Guido Alpa è presidente emerito del Cnf ed è uno di quegli avvocati che rappresentano con la propria stessa autorevolezza il senso del “rilievo costituzionale” della professione forense. Alla guida della istituita presso il ministero della Giustizia per le Adr ( soluzioni alternative delle controversie) e tuttora componente dell’organismo chiamato a riscrivere il diritto societario, Alpa non usa perifrasi accademiche e definisce l’equo compenso «il ritorno a un principio di dignità del lavoro».

Partiamo dall’accelerazione che ha portato all’approvazione delle norme sull’equo compenso: se la aspettava?

No, si è trattato di una svolta inattesa anche per me che pure avevo seguito passo passo la definizione di quel testo. Davo per scontato che, visto il margine di tempo ridotto, non sarebbero state approvate leggi diverse da quelle che devono inderogabilmente passare entro la fine della legislatura.

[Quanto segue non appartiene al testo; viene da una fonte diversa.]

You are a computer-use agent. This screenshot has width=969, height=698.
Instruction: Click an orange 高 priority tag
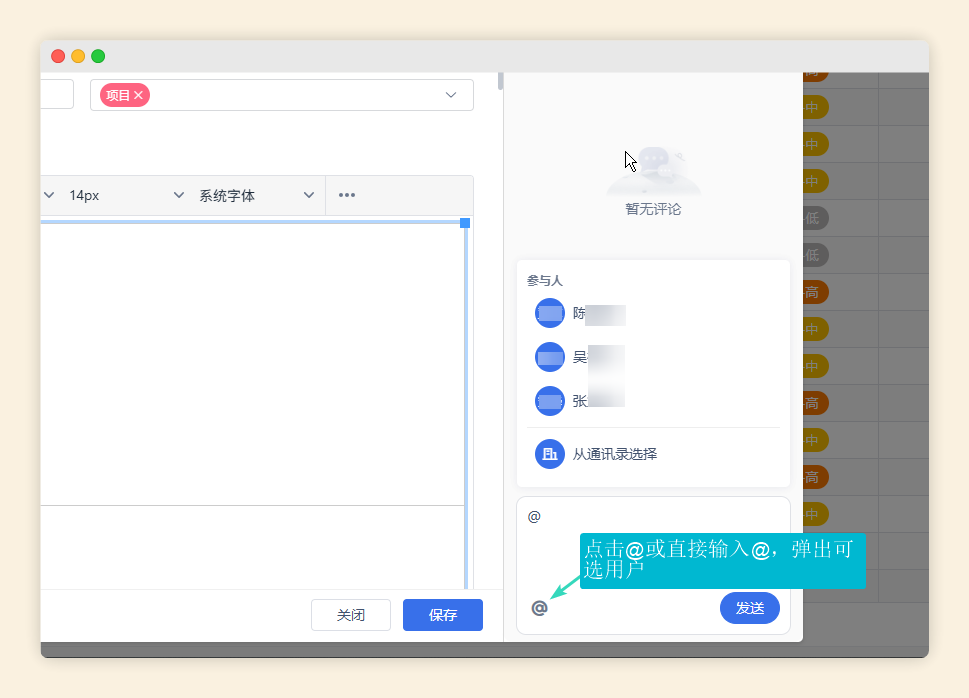click(812, 292)
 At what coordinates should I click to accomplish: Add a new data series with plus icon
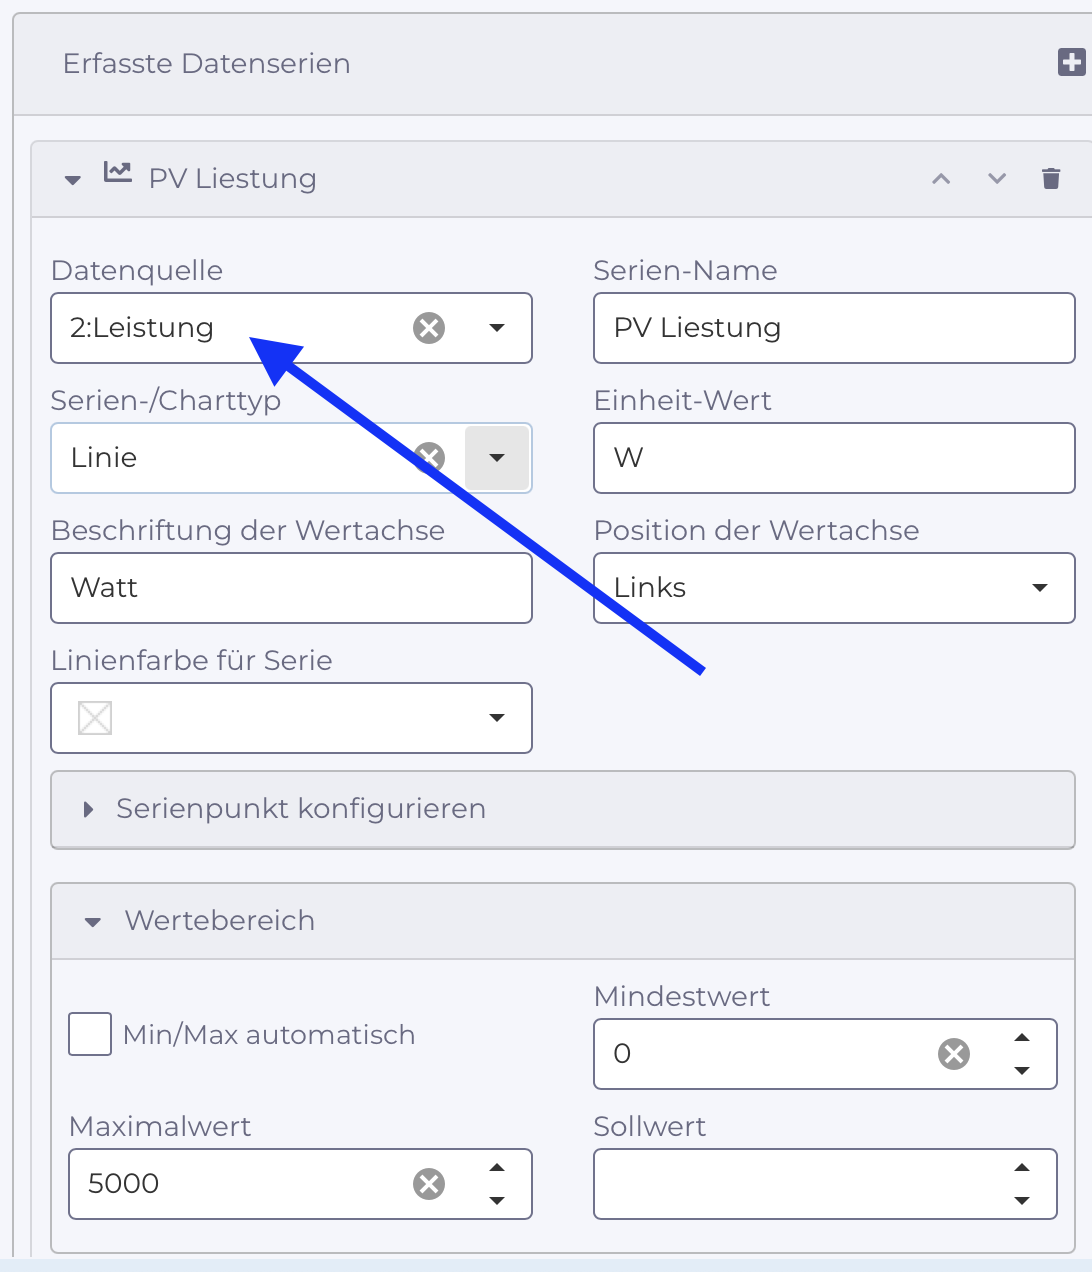click(x=1071, y=62)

E come giudica queste norme?

Sono molto importanti perché affermano due principi essenziali. Innanzitutto la dignità del lavoro, nel senso che non è dignitoso un lavoro che non sia adeguatamente retribuito. Si tratterebbe, mi rendo conto, di un principio costituziocommissione nale da osservare comunque. Ma a partire dal 2005– 2006 ha prevalso la convinzione che gli interessi in conflitto dovessero essere regolati solo in base a una valutazione di mercato. E ora il mercatismo è stato fugato, appunto. Non c’è più il forte che vince sul debole ma un’equa valutazione degli interesssi in gioco.

È con le lenzuolate di Bersani che si entra nel tunnel mercatista?

Quella fu un’errata interpretazione delle norme europee sulla concorrenza. Le tariffe professionali erano conformi alla disciplina dell’Ue, ma il governo di allora ritenne che si dovesse aprire il mercato in senso liberista, senza considerare che gli interessi in conflitto non erano in equilibrio.

Il mito secondo cui anche per le liberalizzazioni vale l’atout “ce lo chiede l’Europa” è dunque una bufala?

È un equivoco. Prima delle cosiddette lenzuolate, la Corte di Giustizia dell’Ue fu interpellata, in merito, e per tre volte diede lo stesso responso: mi riferisco ai casi Arduino, Cipolla e alla questione sollevata dal Consiglio di Stato in merito all’eventualità che le tariffe fossero in contrasto con la disciplina europea della concorrenza; per tre volte la Corte affermò che non c’era alcun contrasto dal momento che le tariffe non erano stabilite da organismi rappresentativi delle categorie che le praticavano, ma erano mediate dal ministero attraverso decreti, in cui si teneva conto degli effetti sociali delle misure.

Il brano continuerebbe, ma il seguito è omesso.